ABSTRACT

John Baker Holroyd, the first Earl of Sheffield (1735–1821) was one of the leading authorities of his time on commercial and agricultural matters. He had been in the Commons since 1780 and was raised to an Irish peerage as Baron Sheffield of Dunamore in 1781. As an Irish peer he also sat as one of the MPs for the city of Bristol, succeeding Edmund Burke in that capacity, and undertook an active part in desence of the city’s interests in the slave trade. He took an especially prominent role in the opposition to Wilberforce’s motion to abolish the trade in 1791. He was later (1802) raised to a United Kingdom peerage and finally created Earl of Sheffield in 1812. He was also an intimate friend of Edward Gibbon and the editor of his posthumous works.
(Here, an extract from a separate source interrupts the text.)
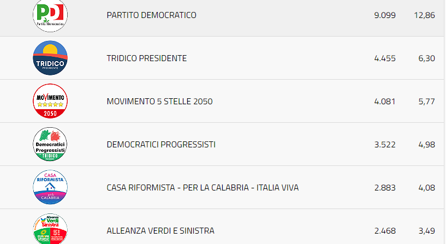Click the 12,86 percentage value

[425, 15]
Sheffield argues that abolishing the trade was an impracticable aim and unjust procedure: other nations would take over the British share to the detriment of the nation’s commerce and abolition would be an unwarranted interference in the business and prerogatives of the colonial legislature as well as an attack upon their rights of property. Sheffield maintains that abolition is likely to ‘prejudice our commerce and our shipping, to overset every principle we have hitherto held relative to property, to promote civil commotion, perhaps insurrections, both of whites and blacks’ (p. 4 in original edn). The extract printed here develops Sheffield’s basic points against abolition and argues that the slaves are better off under a regulated British trade, controlled by the colonial legislatures of the West Indies. Sheffield concludes his address with an appeal to prominent abolitionist sympathisers, especially Pitt, to think again about the consequences of their actions.